Having received their salutations, the King motioned them to be seated; and they were obeying his commands when Rothsay entered. He walked gracefully up to his father, and, kneeling at his footstool, requested his blessing. Robert, with an aspect in which fondness and sorrow were ill disguised, made an attempt to assume a look of reproof, as he laid his hand on the youth’s head and said, with a sigh, “God bless thee, my thoughtless boy, and make thee a wiser man in thy future years!”

“Amen, my dearest father!” said Rothsay, in a tone of feeling such as his happier moments often evinced. He then kissed the royal hand, with the reverence of a son and a subject; and, instead of taking a place at the council board, remained standing behind the King’s chair, in such a position that he might, when he chose, whisper into his father’s ear.

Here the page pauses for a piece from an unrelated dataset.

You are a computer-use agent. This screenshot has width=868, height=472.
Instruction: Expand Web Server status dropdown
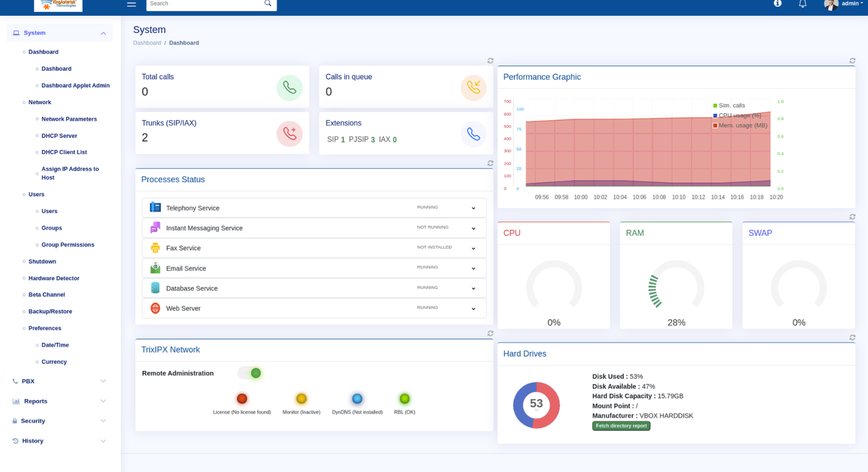click(x=473, y=309)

The King next made a sign to the prior of St. Dominic to take his place at the table, on which there were writing materials, which, of all the subjects present, Albany excepted, the churchman was alone able to use. The King then opened the purpose of their meeting by saying, with much dignity:

“Our business, my lords, respected these unhappy dissensions in the Highlands, which, we learn by our latest messengers, are about to occasion the waste and destruction of the country, even within a few miles of this our own court. But, near as this trouble is, our ill fate, and the instigations of wicked men, have raised up one yet nearer, by throwing strife and contention among the citizens of Perth and those attendants who follow your lordships and others our knights and nobles. I must first, therefore, apply to yourselves, my lords, to know why our court is disturbed by such unseemly contendings, and by what means they ought to be repressed? Brother of Albany, do you tell us first your sentiments on this matter.”